To the best of our knowledge, there is no study on the chemical composition of 5MO. The present study found titanium, sulfur and potassium, but no tungsten in the 5MO cement, which has a different chemical composition from MTA and MTA Repair HP; it also found antimony in MTA Repair HP, thus making it different from 5MO and MTA. The XRD analysis revealed the presence of Anatase in 5MO, a compound that has antimicrobial activity[39], and is biocompatible[40], thus explaining the results of 5MO in relation to the other cements, as reported in the present study and corroborated by the literature.

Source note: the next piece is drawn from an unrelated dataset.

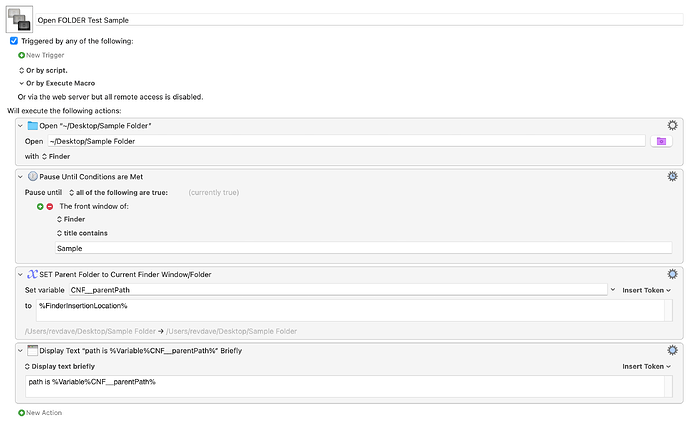
Task: Open the 'with Finder' application dropdown
Action: pyautogui.click(x=56, y=156)
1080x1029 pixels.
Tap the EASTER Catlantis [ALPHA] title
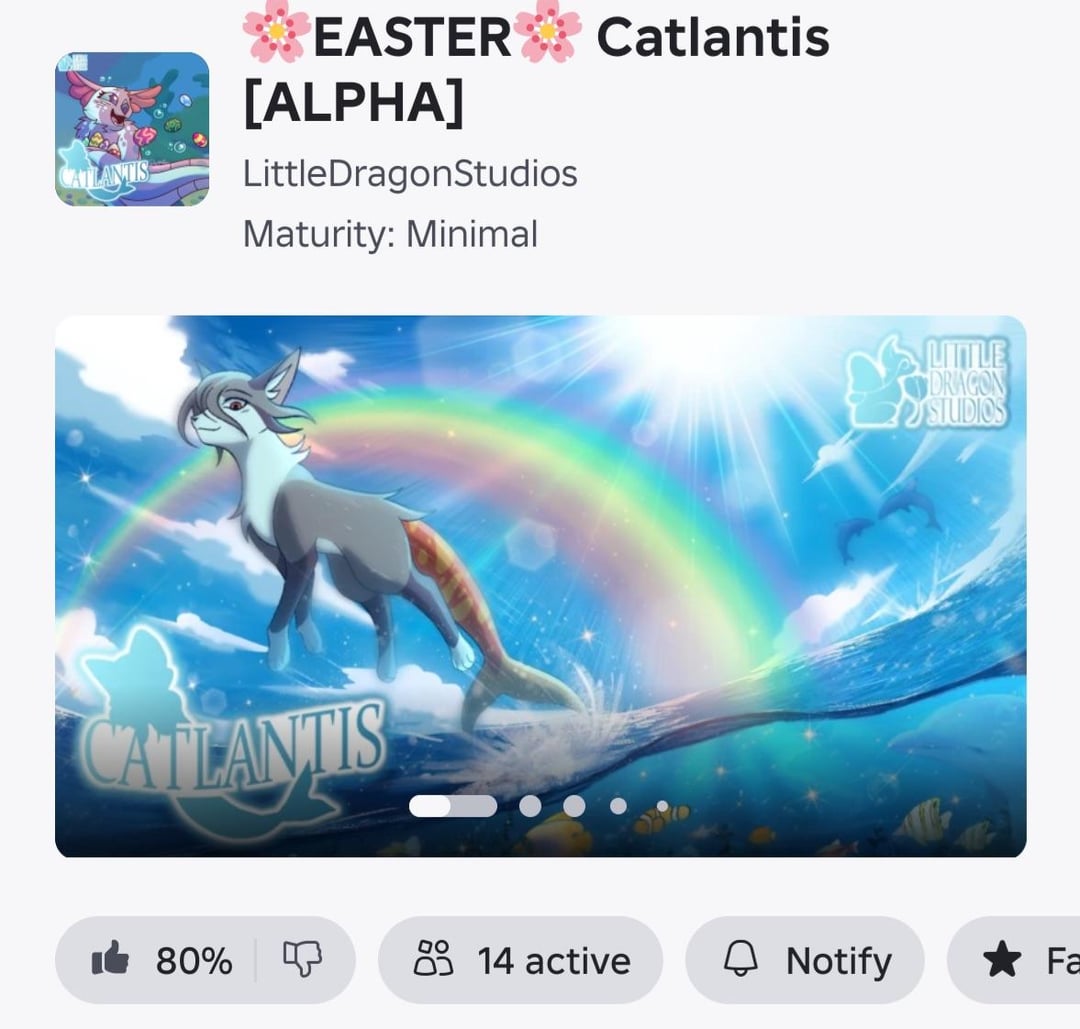click(x=536, y=69)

In general, all CSCs have a radiopacity greater than that of dentin[41], in compliance with the protocol for radiopacity of dental materials, published by the International Standards Organization (ISO)[42]. In the present study, all the CSCs showed adequate radiopacity: 5MO radiopacity corresponded approximately to the 7th–8th steps of the aluminum scale (7–8 mm of aluminum; mean between the two steps); MTA Repair HP had a radiopacity corresponding to the 8th step (8 mm) of the aluminum scale, and exceeded its average; MTA has a radiopacity corresponding to the 6th step (6 mm) of the aluminum scale. In the literature, three studies reported no significant difference between MTA and MTA Repair HP radiopacity[29,43,44]. In the present study, no statistical analysis were made as the samples were illustrative, still, all the tested cements presented radiopacity within the specifications of the American National Standard Institute/American Dental Association.

Conclusions

5MO, MTA Repair HP and MTA cements: (I) have effective antimicrobial action against P. gingivalis, P. micra, F. nucleatum and P. intermedia biofilms, and (II) are biocompatible with macrophages and osteoblasts after 5 min [5MO showed increased biocompatibility with macrophages after 24 h, compared with the other cements]; and (III) have an adequate degree of radiopacity. Furthermore, bismuth oxide is the radiopacifier contained in MTA and 5MO, calcium tungstate is the radiopacifier contained in MTA Repair HP, and anatase is responsible for the antimicrobial action and biocompatibility of 5MO.